Please help with solving the recurrences to get closed form formulas for $a_n$, $b_n$ and $c_n$. Be sure to clearly label the characteristic equation, the roots of the characteristic equation, the general solution and the specific solution.
$a_n=a_{n-1}+2a_{n-2}$ for $n\geq 2$, $a_0=2$ ,$a_1=-5$
$b_n=8b_{n-1}+16b_{n-2}$ for $n\geq 2$, $b_0=-3$, $b_1=-4$
$c_n=3c_{n-1}+6c_{n-2}-24c_{n-3}+24c_{n-4}$ for $n\geq 3$ $c_0=-2$, $c_1=10$, $c_2=-10$, $c_3=54$
This topic is a little hard for me. Do I just plug in $a_0$ and $a_1$ into the equation? Any tips will be helpful. Thank you.

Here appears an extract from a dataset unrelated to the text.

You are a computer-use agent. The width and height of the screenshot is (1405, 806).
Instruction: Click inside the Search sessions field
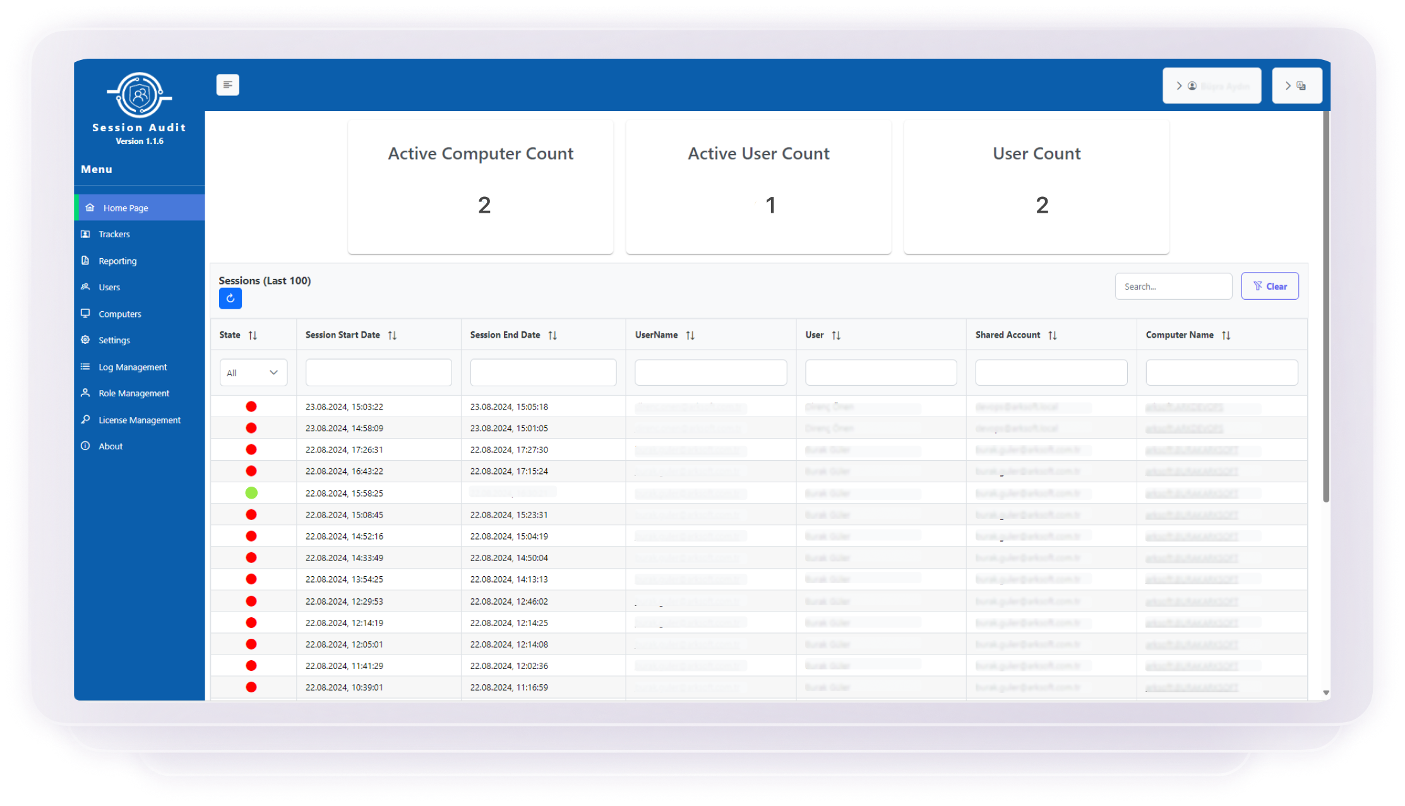[1173, 285]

Rewrite the first equation as $a_n - 2 a_{n-1} = -\left( a_{n-1} - 2 a_{n-2} \right)$. This has the form $g_n = -g_{n-1}$ with the general solution $g_n = (-1)^{n-1} g_1$. Therefore $$ a_n - 2 a_{n-1} = (-1)^{n-1} (a_1 - 2 a_0) = 9 (-1)^n $$ Let $b_n = 2^{-n} a_n$. Multiplying the above recurrence equation with $2^{-n}$ we get $$\begin{eqnarray} b_n - b_{n-1} = 9 (-2)^{-n} \implies b_n &=& b_0 + 9 \sum_{k=1}^n (-2)^{-k} \\ &=& b_0 + 9 \frac{-1/2}{1-(-1/2)} (1 - (-2)^{-n}) \\ &=& -1 + 3 (-1)^n 2^{-n} \end{eqnarray} $$ Hence $$ a_n = 2^n b_n = 3 (-1)^n - 2^n $$
Generally, one solves such recurrence equations using trick with linearity. Suppose a particular solution to your recurrence has a form $a_n = q^n$. Substituting this into the recurrence you find $q^{n+2} = q^{n+1} + 2 q^{n}$, implying that $q$ must satisfy $q^2 = q + 2$ which has two roots, $q=2$ and $q=-1$. Since the recurrence equation is linear, general solution is a linear combination of these two solutions: $$ a_n = c_1 (-1)^n + c_2 2^{n} $$ Initial conditions determine $c_1$ and $c_2$.
You are now well equipped to tackle the remaining two problems by yourself.